The catch is I also must take a .lock() on the stdin handle with the same lifetime 'a. I cannot figure out how.

This doesn't work because the lockguard references the let stdin variable, not on the (eventually moved) stdin attribute within SomeIterator.

struct SomeIterator<B: BufRead> {
    stdin: std::io::Stdin,
    buffer: B,
}

fn parse_something<'a>() -> SomeIterator<std::io::StdinLock<'a>> {
    let stdin = std::io::stdin();
    let guard = stdin.lock();
    let r = SomeIterator {
        stdin: stdin,
        buffer: guard,
    };
    r
}

Eventually, I went all in, and added some random crap in the hope that perhaps I get lucky and stumble on the solution. No luck though. Here, I put stdin in a box. Technically, the content of the box should never be moving around in memory. Only the box "pointer object" is. I would hope that r.stdin.lock() actually uses the lifetime of the content within the Box. Which should be 'a since the Box is part of SomeIterator which itself is generic over 'a.

Sadly everything goes to shit when r.stdin.lock() actually borrows r.stdin before calling .lock(). This borrow only last for the scope of the function. `*r.stdin` does not live long enough hits hard.

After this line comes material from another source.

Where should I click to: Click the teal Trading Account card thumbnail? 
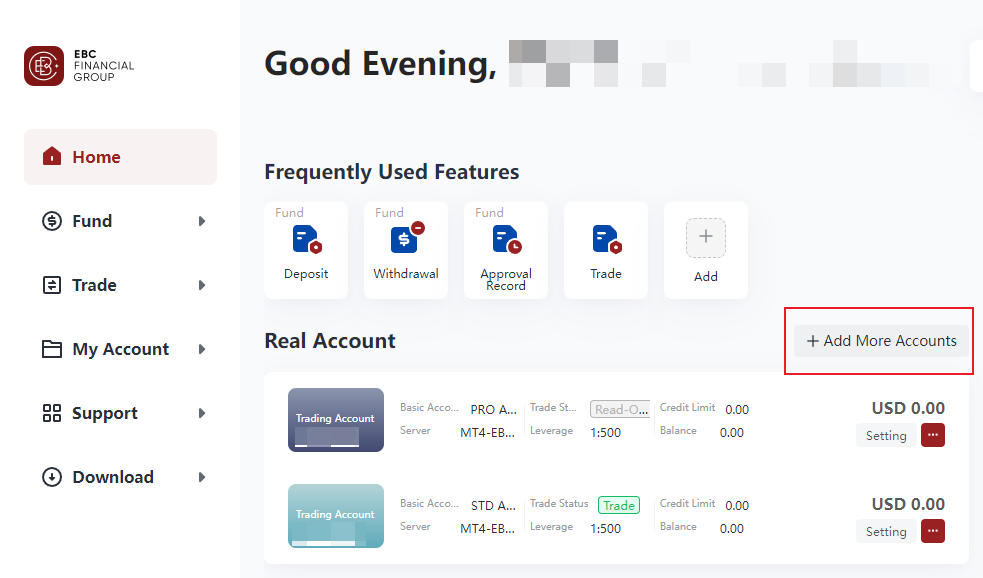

struct SomeIterator<'a, B: BufRead + 'a> {
    stdin: Box<std::io::Stdin>,
    buffer: Option<B>,
    _marker: std::marker::PhantomData<&'a B>,
}

fn parse_something<'a>() -> SomeIterator<'a, std::io::StdinLock<'a>> {
    let mut r = SomeIterator {
        stdin: Box::new(std::io::stdin()),
        buffer: None,
        _marker: std::marker::PhantomData{},
    };
    r.buffer = Some(r.stdin.lock());
    r
}

I suspect that after weeding out the details, my question ultimately becomes: is it possible in safe Rust to store a reference to a sibling attribute? But I could be wrong.